In his youthful plays, published in a collection entitled Legende [Legends], Krleza used historical figures and themes as means of handling underlying themes of his time. His reputation as a dramatist was established with the piece Golgota [Golgotha], a socialist play set in a shipyard, and enhanced with two anti-war plays, Vucjak and U logoru [In the Camp]. The best known, and the best, of his plays make up his Glembay trilogy: Gospoda Glembajevi [The Glembays], U agoniji [In Agony], and Leda constitute an organic unity with the short stories of the same cycle. The plays and the short stories combine to portray the rise and decline of a rich Croatian family against the background of the agony of a dying civilization (the Austro-Hungarian empire). Ibsenesque in character and scope, these plays were written in the best vein of psychological realism.

Povratak Filipa Latinovicza (The Return of Philip Latinovicz) is the most popular of his four novels. It tells a story of an expatriate artist who, in a moment of personal and creative crisis, returns to his native Panonia to establish his paternity. But his pilgrimage turns into a quest for his own identity and a scathing portrayal of provincial decadence and his struggle to confront it. Na rubu pameti (On the Edge of Reason) is a novel of a model citizen who falls from society’s grace after speaking his mind. Abandoned by both his family and his friends, persecuted and jailed, put into an asylum, he finishes as a lonely and desperate man listening in his hotel room to the discordant and meaningless sounds coming from the radio. Krleza’s two other novels provide an imaginative and critical portrait of both Yugoslavia and Europe in the first decades of the 20th century, and make some major political, social, and psychological statements about the predicament of modern man. Banket u Blitvi [Banquet in Blitva] shows Krleza as a political satirist at his best. It is a political-allegorical novel with various references to those European countries (including his own) where, after World War I, people were deprived of their freedoms and democratic rights by military dictatorships. The vivid and dramatic story of a struggle between a dictator and a courageous political idealist is interspersed with typical Krleza polemics, soliloquies, and conversations with the intention of showing the amoral nature of politics in general. Zastave [Banners] spans the period between 1912 and 1922 in Croatian and Yugoslav history. The novel is built upon one of Krleza’s recurring themes, that of the conflict between a father, a loyal and acquiescent servant of the Establishment, and his only son, the embittered, freedom-loving rebel. Their precarious relations are designed to bring out a psychological and ideological drama caused by the disillusionments of the two generations in the political upheavals of the early 20th century.

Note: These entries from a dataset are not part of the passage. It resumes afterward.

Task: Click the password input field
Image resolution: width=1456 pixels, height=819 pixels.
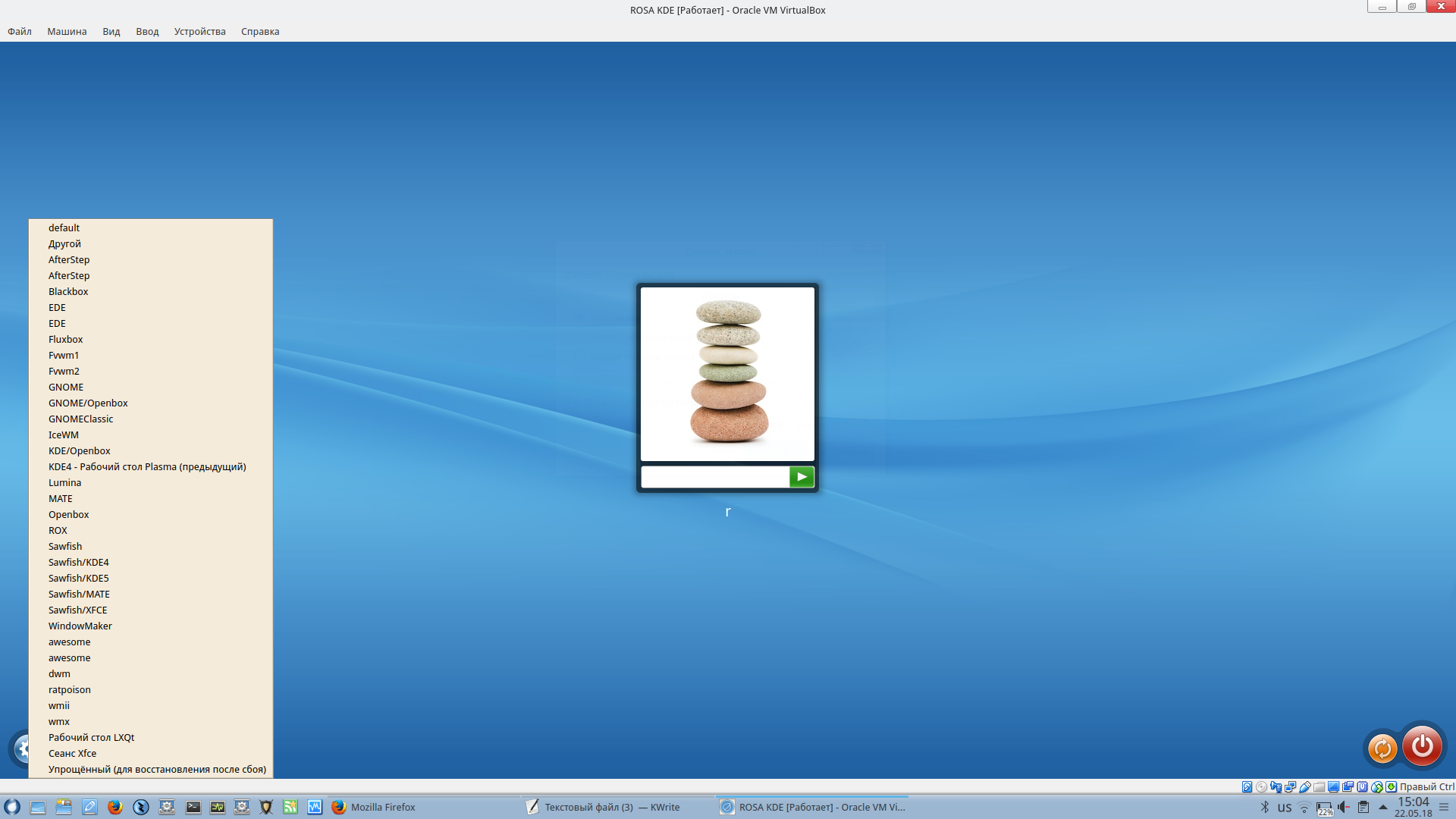Action: point(714,477)
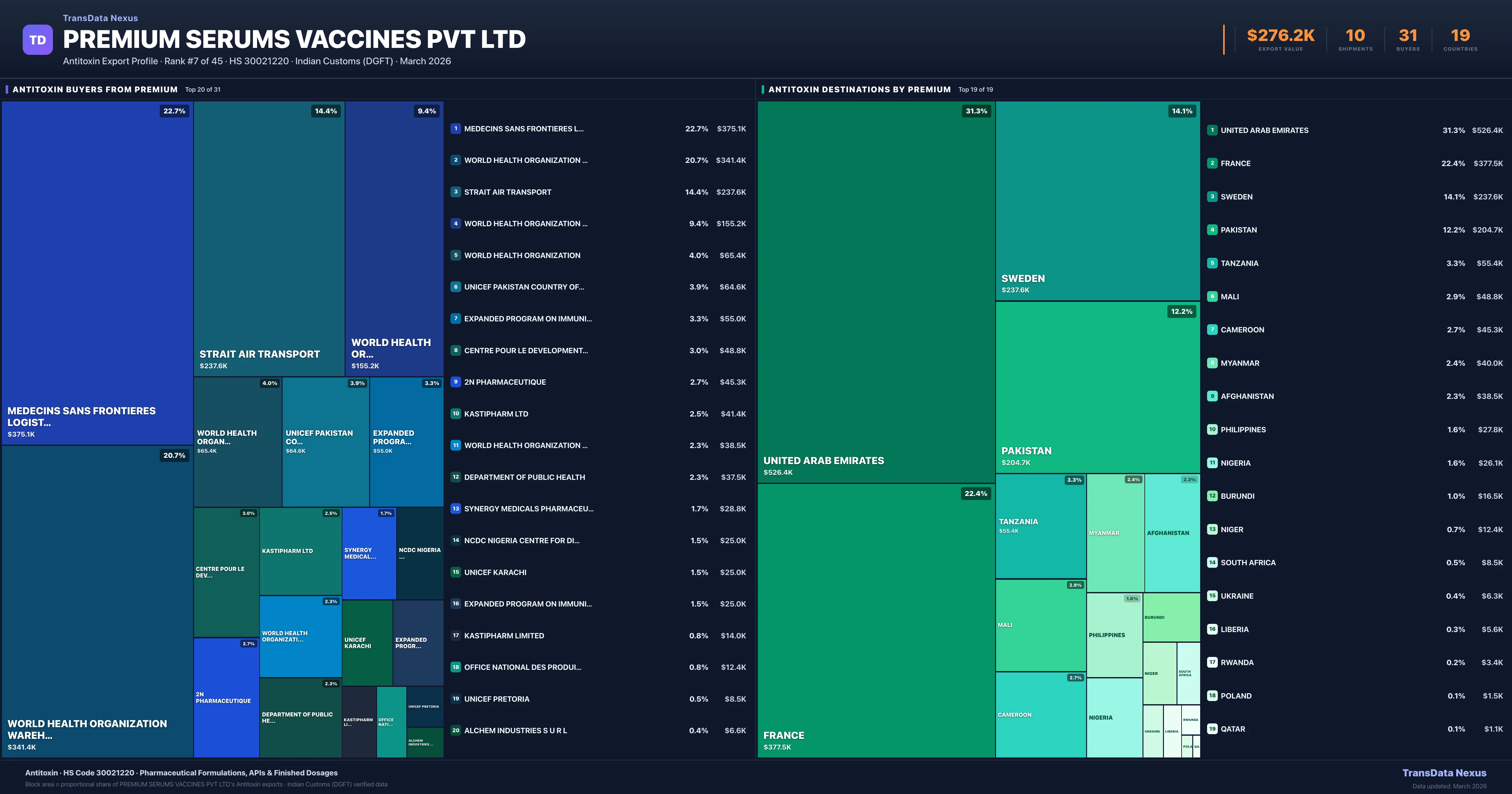The width and height of the screenshot is (1512, 794).
Task: Click rank 1 badge for Medecins Sans Frontieres
Action: pyautogui.click(x=455, y=129)
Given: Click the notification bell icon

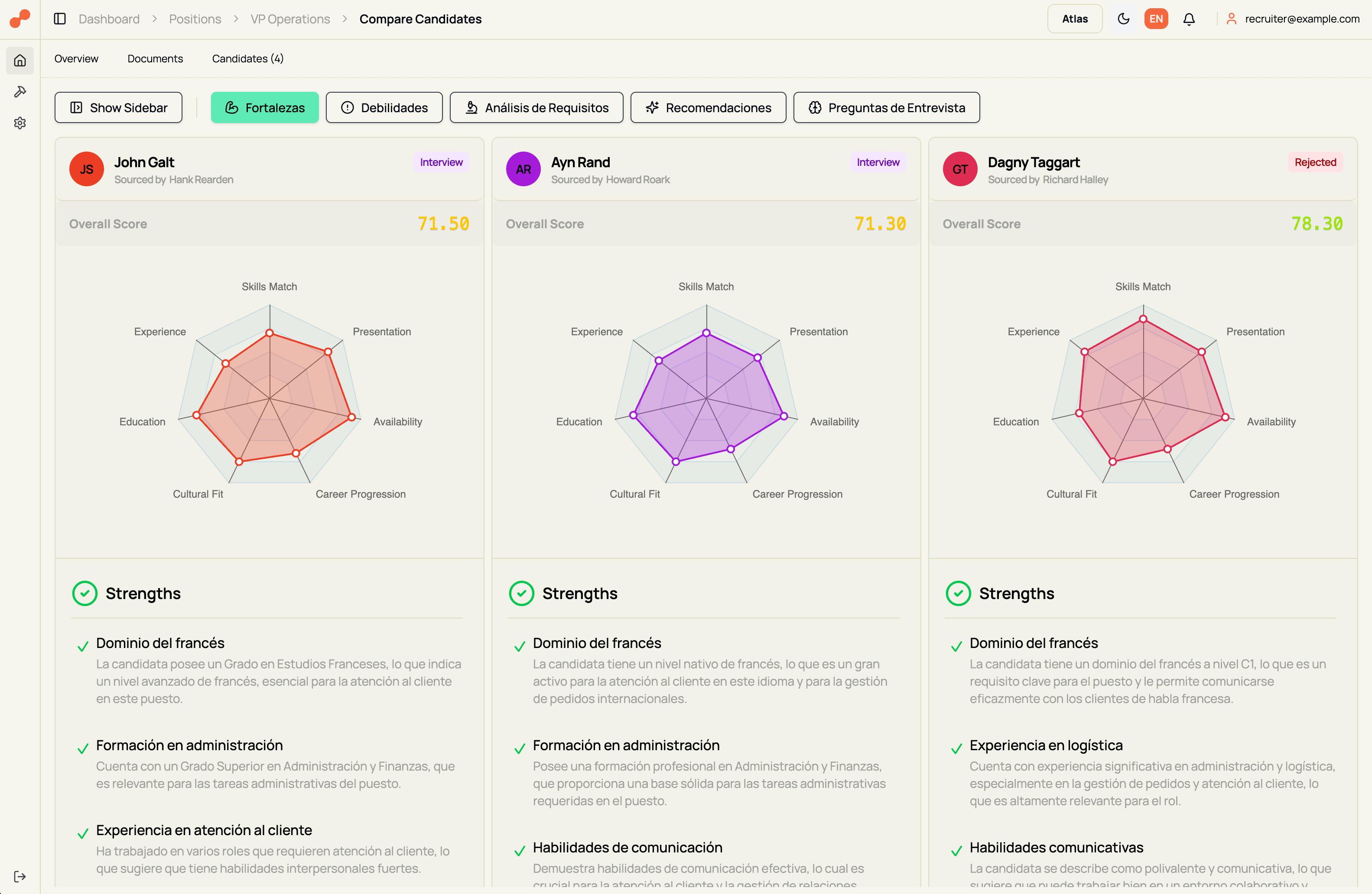Looking at the screenshot, I should [1189, 19].
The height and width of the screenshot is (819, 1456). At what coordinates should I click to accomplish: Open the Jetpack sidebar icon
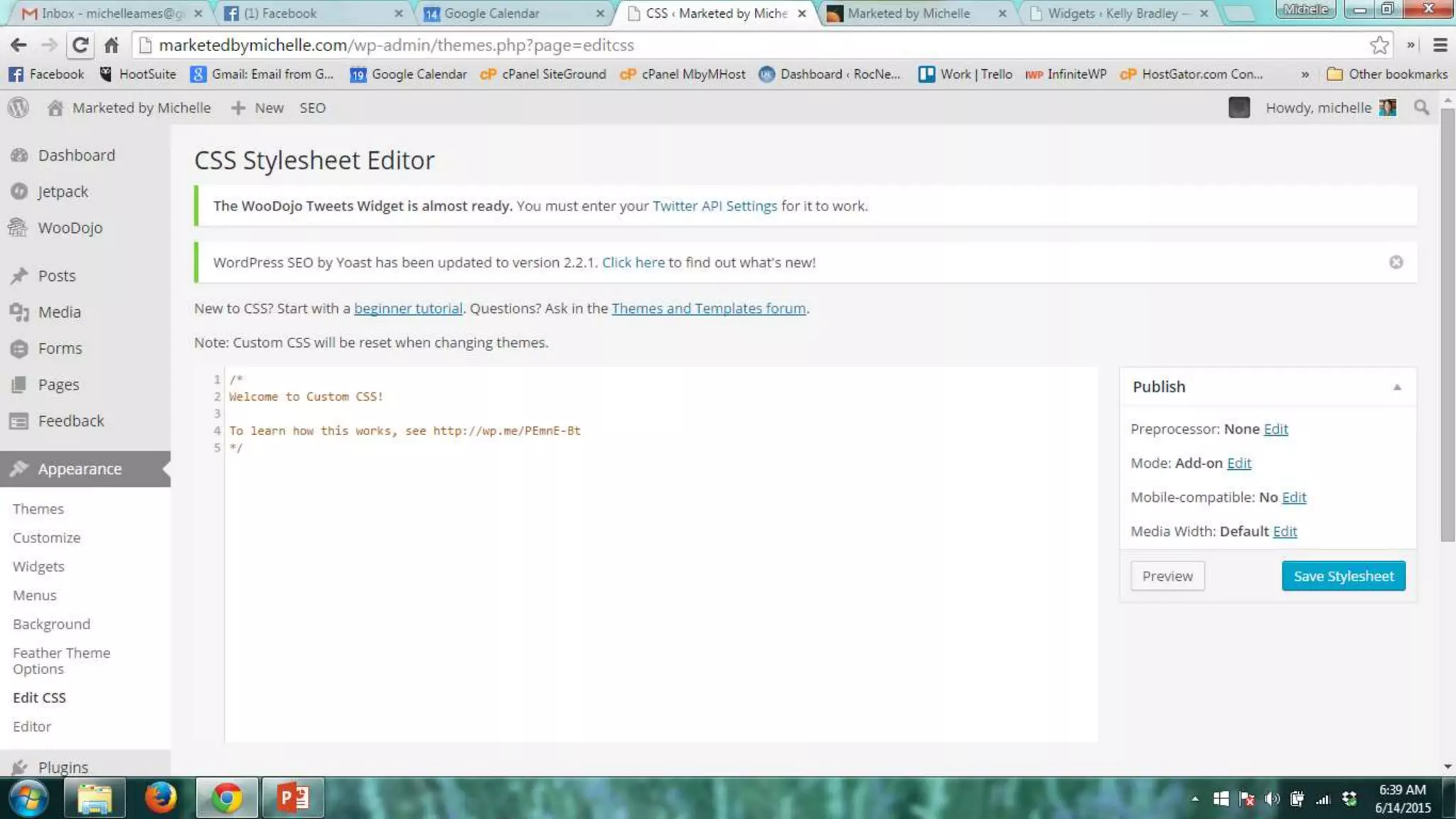click(19, 191)
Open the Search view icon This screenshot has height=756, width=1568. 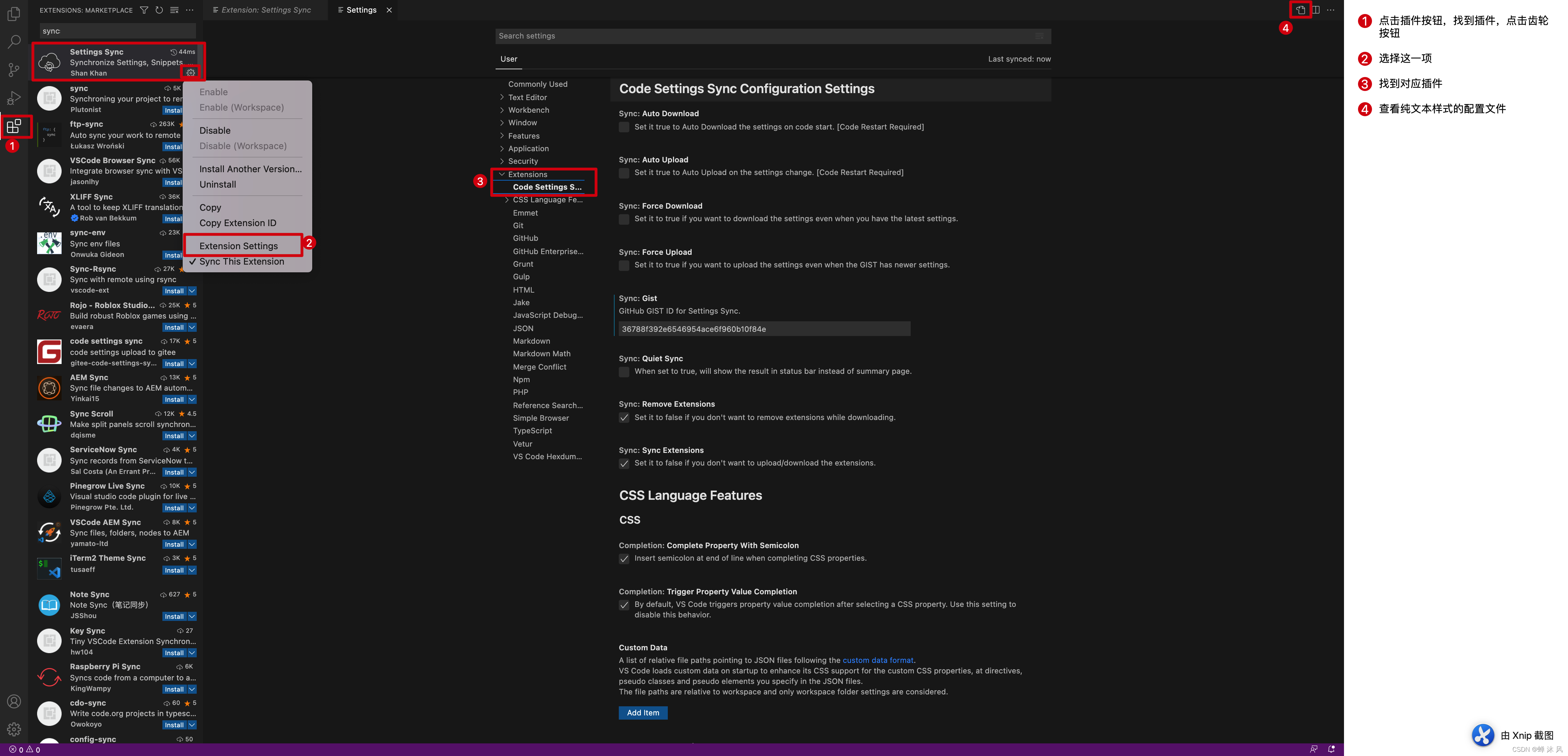(x=13, y=41)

Alongside the best of Krleza’s creative writing may be set the best of his non-fiction prose: the essays which reflect his vast reading and his moral and intellectual integrity; the two books of memoirs, Djetinjstvo u Agramu godine 1902-1903 [Childhood in Agram] and Davni dani [Long Bygone Days]; the account of his visit to the USSR in 1925, IzletuRusiju [Excursion to Russia].